McFadden’s $pseudo-R^2$ was 0.1494, which indicates moderate fit.
The maximum-likelihood $R^2$ (r2ML = 0.1871, Cox & Snell) similarly suggests improvement over the null model.
Nagelkerke’s $pseudo-R^2$ was 0.2495, meaning the model achieves about 24.95% of the maximum possible improvement in fit, relative to the null model. Overall, these values indicate that the logistic regression model provides a moderate fit to the data that is better for predicting phenotype than the null model.
### Key effects
- For each additional increase in g/dL of hemoglobin concentration, the odds of the patient presenting the alpha trait phenotype of Alpha thalassemia decrease by about 54.69%, holding all other variables constant. Here, 54.69% is from (0.4531−1=0.5469=54.69%).

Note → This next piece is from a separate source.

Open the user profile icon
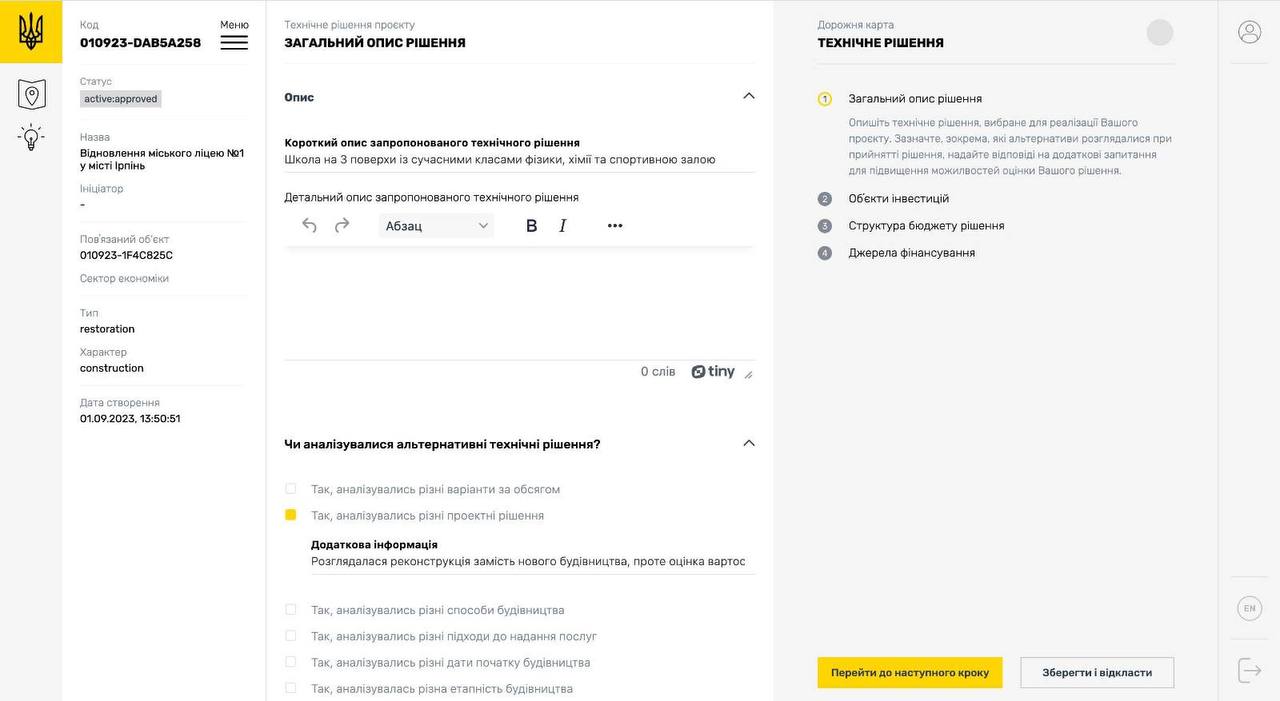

- For each $1x10^{12}$ cells/L increase in red blood cells, the odds of the patient presenting the alpha trait phenotype of Alpha thalassemia more than tripled (about 3.13 times), holding all other predictors constant.
- For each additional 1% of the white blood cells population that is lymphocytes, the odds of the patient presenting the alpha trait phenotype of Alpha thalassemia decrease by about 4.07%, holding all other variables constant. Here, 4.07% is from (0.9593-1=0.0407=4.07%).
### CM
Using a 0.5 probability cutoff on the test data, the model achieved an accuracy of 74.42%, with 83.33% sensitivity and 70.97% specificity.
### ROC/AUC
The ROC curve yielded an AUC of 0.872, indicating excellent discrimination between patients with the silent carrier phenotype and those with the alpha trait phenotype.
### Conclusion
Overall, a group of predictors showed statistically significant associations with the phenotype of alpha thalassemia. After adjusting for all other variables in the model, red blood cell count was a strong predictor: each one-unit (1x10$^{12}$ cells) increase in red blood cell count more than tripled the odds of presenting the alpha trait (OR≈3.13).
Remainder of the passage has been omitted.